The article distinguishes between static data and dynamic data and goes on to consider the relevance of student posts on social media as an accurate guide to the student experience, a key component of the many institutional attempts in China to capture this dimension of quality.
Overall, the chapter debates the extent to which an over-reliance on indicators and data may decontextualize the rich experiences and nuances found in the learning and teaching processes. There is the danger of over-simplification and the “exclusion of narrative” necessary for a full understanding of the knowledge process. Rather, the author supports a ‘variable geometry’ of approach to quality assessment and other forms of higher education accountability. This would seek to utilize both external data and indicators alongside a peer review methodology in which human opinion and assessment remains important.

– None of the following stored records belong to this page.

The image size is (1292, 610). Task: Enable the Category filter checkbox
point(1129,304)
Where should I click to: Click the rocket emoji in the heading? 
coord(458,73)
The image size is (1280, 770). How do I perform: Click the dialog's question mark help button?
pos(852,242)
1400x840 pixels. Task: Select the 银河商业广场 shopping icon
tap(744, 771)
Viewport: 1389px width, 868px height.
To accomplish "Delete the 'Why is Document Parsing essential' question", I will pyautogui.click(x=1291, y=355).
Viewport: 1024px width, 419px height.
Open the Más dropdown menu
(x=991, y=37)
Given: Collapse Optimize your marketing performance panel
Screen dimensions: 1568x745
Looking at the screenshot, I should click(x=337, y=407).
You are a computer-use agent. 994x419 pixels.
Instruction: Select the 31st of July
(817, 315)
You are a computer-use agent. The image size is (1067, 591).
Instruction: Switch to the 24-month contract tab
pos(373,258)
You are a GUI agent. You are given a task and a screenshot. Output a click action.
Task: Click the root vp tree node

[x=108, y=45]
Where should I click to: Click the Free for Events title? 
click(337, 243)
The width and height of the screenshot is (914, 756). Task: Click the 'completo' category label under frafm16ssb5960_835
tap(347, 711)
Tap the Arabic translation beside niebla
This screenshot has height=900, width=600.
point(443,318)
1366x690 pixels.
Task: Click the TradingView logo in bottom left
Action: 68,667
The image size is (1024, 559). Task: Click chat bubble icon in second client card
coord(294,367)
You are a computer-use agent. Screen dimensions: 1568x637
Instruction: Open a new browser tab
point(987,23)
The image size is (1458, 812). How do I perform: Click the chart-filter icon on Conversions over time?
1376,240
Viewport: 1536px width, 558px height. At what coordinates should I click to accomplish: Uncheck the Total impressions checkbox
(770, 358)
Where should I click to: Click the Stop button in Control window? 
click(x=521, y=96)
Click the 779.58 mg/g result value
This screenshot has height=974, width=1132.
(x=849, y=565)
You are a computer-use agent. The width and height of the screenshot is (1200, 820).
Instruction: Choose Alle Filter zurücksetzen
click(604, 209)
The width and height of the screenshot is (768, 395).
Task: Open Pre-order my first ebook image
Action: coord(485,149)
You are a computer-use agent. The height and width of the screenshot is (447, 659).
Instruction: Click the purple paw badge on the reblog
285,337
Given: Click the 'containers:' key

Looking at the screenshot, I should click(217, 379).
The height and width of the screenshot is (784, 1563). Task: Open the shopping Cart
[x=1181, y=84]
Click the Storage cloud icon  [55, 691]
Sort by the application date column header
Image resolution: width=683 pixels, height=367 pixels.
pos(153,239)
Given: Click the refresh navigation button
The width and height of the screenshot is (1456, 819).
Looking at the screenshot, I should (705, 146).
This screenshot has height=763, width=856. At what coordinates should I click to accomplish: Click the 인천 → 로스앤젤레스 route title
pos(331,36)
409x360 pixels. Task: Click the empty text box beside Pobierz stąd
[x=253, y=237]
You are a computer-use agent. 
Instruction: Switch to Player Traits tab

Introduction: China and the Growth of a Mass Higher Education Sector
Higher education in China has grown at an extraordinary pace in recent decades. Between 1998 and 2015 the China Ministry of Education stated that total enrollment of college students rose from 3.4 million to 37 million, and the gross enrollment ratio reached 40 per cent (China Ministry of Education, 2017). Yet, as Jinghuan Shi et al. note, a focus on quantity is rapidly giving way to one based on quality and accountability, not least as a restructuring of the economy is leading to a slower growth rate: “the emphasis of Chinese higher education development has been shifting in recent years from quantitative expansion to quality improvement” (2018, p. 371). The external evaluation system under construction at the national level is being complemented by a number of internal quality assurance mechanisms within individual institutions. Parents and taxpayers, and government and students, are asking for increased accountability from institutions to provide assurance that value for money is being achieved. There is a special focus on student surveys and participation as methods for indicating and measuring both levels of quality but also quality improvement. “Governing the quality has become a new challenge in China’s higher education and answering the questions requires multi-dimensional thinking” (ibid., p. 373). Perhaps just as importantly, “most of the projects, if not all, allow for domestic and international comparisons by employing and constructing comparable benchmarks, indicators and test scores” (ibid., p. 378).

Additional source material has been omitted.